Project deliverable Open Access
Project consortium members
This deliverable elaborates on the first version of the Data Synopses Generator, henceforth referred to as Synopsis Data Engine (SDE), developed within the scope of INFORE. The purpose of the SDE is to provide concise summaries of the massive, high-velocity input data streams it processes, both in per stream as well as cross-stream fashion. The data summaries provided by the SDE constitute representative data views of important aspects (samples, expected values, counts, frequency moments, among others) of the incoming data, approximated with predefined accuracy guarantees. Such synopses that effectively summarize huge volumes of ever growing data in a real-time, online fashion can be used by other INFORE modules such as online learning, complex event forecasting algorithms in WP6 or the INFORE Optimizer developed in WP5 to effectively work on carefully crafted data summaries instead of the entire stream(s) and, speed up response times of complex tasks in INFORE workflows, thus boosting interactive data exploration.
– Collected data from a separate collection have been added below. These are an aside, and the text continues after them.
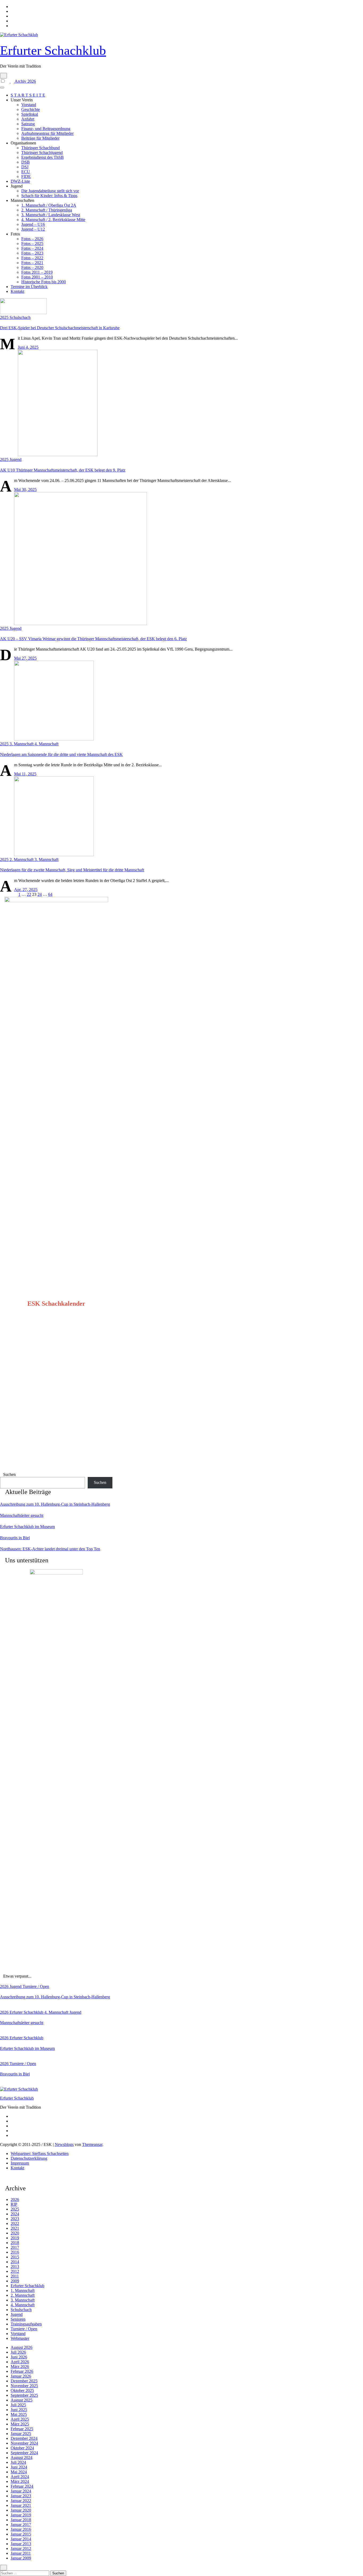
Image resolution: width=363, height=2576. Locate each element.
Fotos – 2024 (32, 248)
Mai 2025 (19, 2414)
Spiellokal (29, 114)
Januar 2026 (21, 2376)
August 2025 (21, 2400)
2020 (15, 2233)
Given the above, the current deliverable outlines the requirements posed by INFORE that led the strategic decisions behind SDE’s architectural design. It details the architectural choices in the development of the SDE, from the point streaming data are digested from relevant data sources to the point where concise synopses of these data are built, maintained and get subsequently delivered as responses to respective requests by other INFORE components. We further describe the functionality and the design of the currently supported synopses. To ensure the utility of the SDE in INFORE use case scenarios and broader application areas, the synopses currently incorporated in the SDE include general-purpose streaming data summarization techniques as well as synopses destined to support INFORE use case workflows.
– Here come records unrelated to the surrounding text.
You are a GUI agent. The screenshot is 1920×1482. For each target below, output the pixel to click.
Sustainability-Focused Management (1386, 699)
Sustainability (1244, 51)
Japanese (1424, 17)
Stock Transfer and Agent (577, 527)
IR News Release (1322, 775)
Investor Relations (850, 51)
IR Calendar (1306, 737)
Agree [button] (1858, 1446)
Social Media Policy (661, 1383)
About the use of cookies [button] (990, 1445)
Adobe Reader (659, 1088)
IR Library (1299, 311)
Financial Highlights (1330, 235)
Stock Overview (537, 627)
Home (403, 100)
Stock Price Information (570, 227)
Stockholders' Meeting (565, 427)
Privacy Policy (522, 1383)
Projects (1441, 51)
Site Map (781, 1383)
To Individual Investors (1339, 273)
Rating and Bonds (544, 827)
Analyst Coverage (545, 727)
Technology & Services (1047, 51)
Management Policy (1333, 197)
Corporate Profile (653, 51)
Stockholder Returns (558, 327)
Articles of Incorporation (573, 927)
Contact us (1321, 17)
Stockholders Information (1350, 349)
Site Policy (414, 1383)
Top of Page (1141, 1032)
For the reasons argued in this deliverable, the SDE has been developed on Apache Flink Big Data platform, one of the most prominent frameworks designed to operate as a true streaming engine and to combine batch and stream operations. The SDE is fully extensible as each new, specific synopsis algorithm can be plugged in by extending the Synopsis supertype and simply instantiating the basic methods. The first version of the SDE allows the on-the-fly (i.e., as the SDE is up and running): (a) deployment and maintenance of a new synopsis from a library of registered to the SDE algorithms for a given StreamID (e.g. stockID ) or dataset (e.g. financial data1) , (b) querying in an ad-hoc or continuous fashion a maintained synopsis to provide a response with respect to the quantity it is destined to approximate, (c) querying all maintained synopses for a given <DatasetID, StreamID>, triplet of <DatasetID, StreamID, Value>, or for a given <DatasetID>, pair of <DatasetID, Value>, (d) providing reports on the currently running synopses and their parameters.
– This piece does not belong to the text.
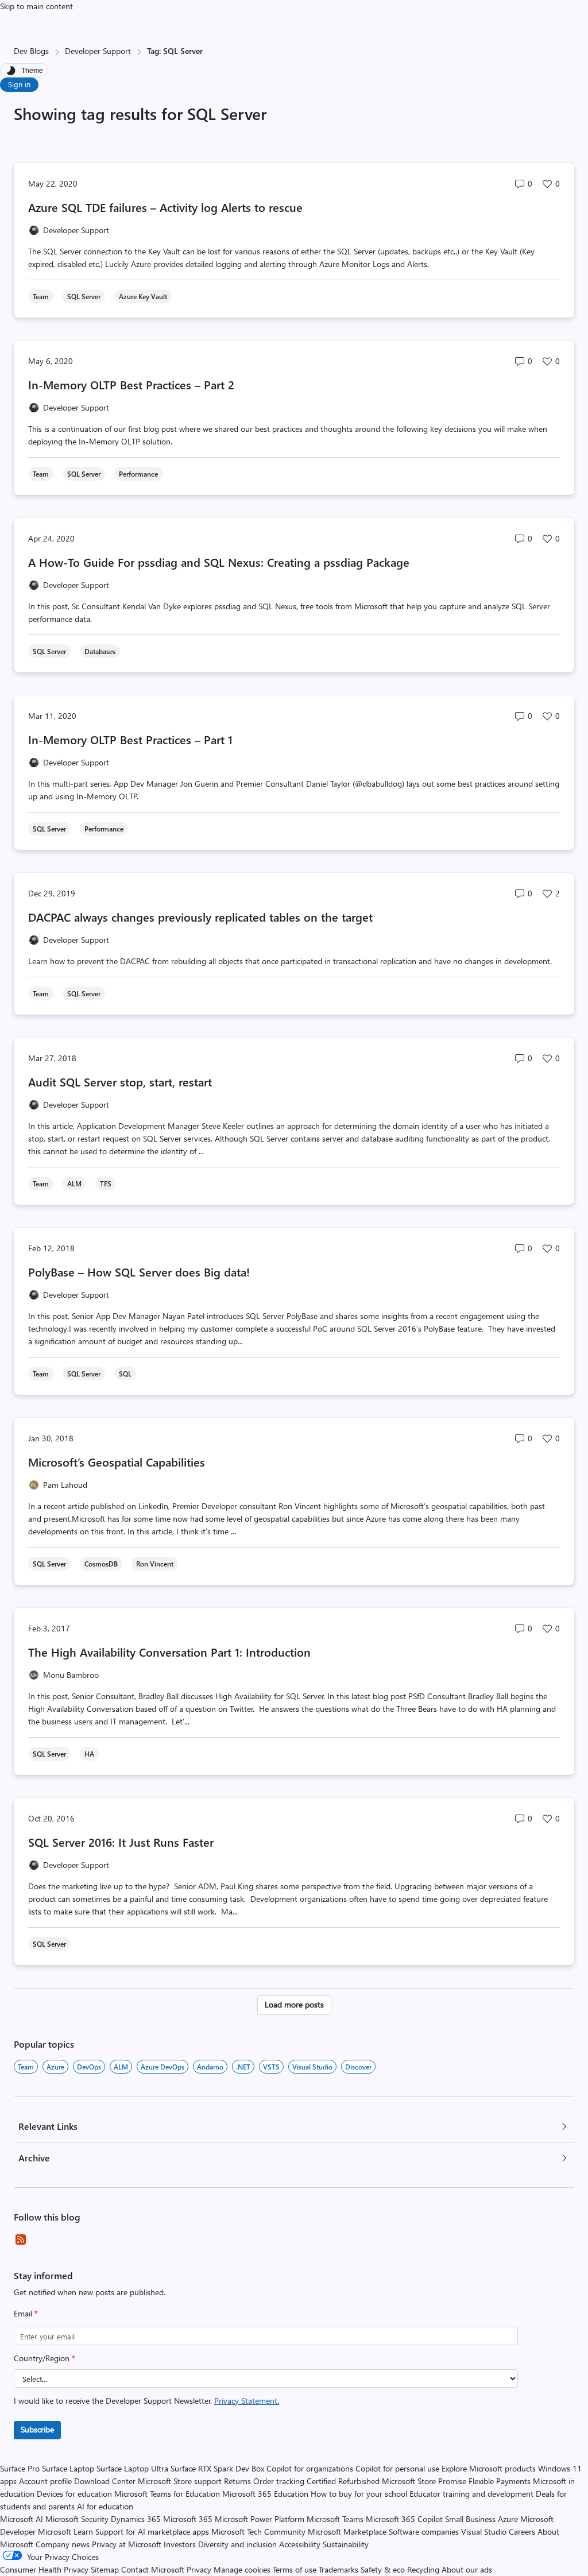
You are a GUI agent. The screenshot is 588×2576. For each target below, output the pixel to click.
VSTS (271, 2066)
Within the scope of INFORE, the SDE may summarize data that directly originate from cancer evolution simulations, financial or maritime activity monitoring scenarios. Therefore, this deliverable accounts for scenarios described in Deliverables D1.1, D2.1 and D3.1, respectively, as the SDE is destined to support synopses tailored to the INFORE use cases besides being extensible to broader application areas. It further takes into consideration dataset descriptions outlined in the Data Management Plan V1, Deliverable D8.3. Besides, in the streaming workflows supported by INFORE, a synopsis provided by the SDE may act as an intermediate operation between other operators some of which provide input streams to be summarized (upstream operators), while the rest receiving the constructed summaries as their own input (downstream operators). Upstream and downstream operators may involve machine learning or forecasting operators developed in Tasks T6.2, T6.3 of WP6. Thus, the current deliverable directly interacts with the advancements made in these tasks, described in the upcoming Deliverable D6.2. In addition, INFORE’s Optimization module developed in WP5 should take into consideration that in case approximate query answers with predefined accuracy guarantees can be tolerated in a given workflow, combinations of operators in the workflow designed by the application may be substituted with approximate ones provided by the SDE. As such, the techniques developed in the upcoming versions of the Workflow Optimization Technology D5.2-D5.4, D5.7 can leverage SDE’s arsenal in their algorithms. Finally, the interactions of the SDE with other parts of the overall INFORE architecture are described in Deliverable D4.1.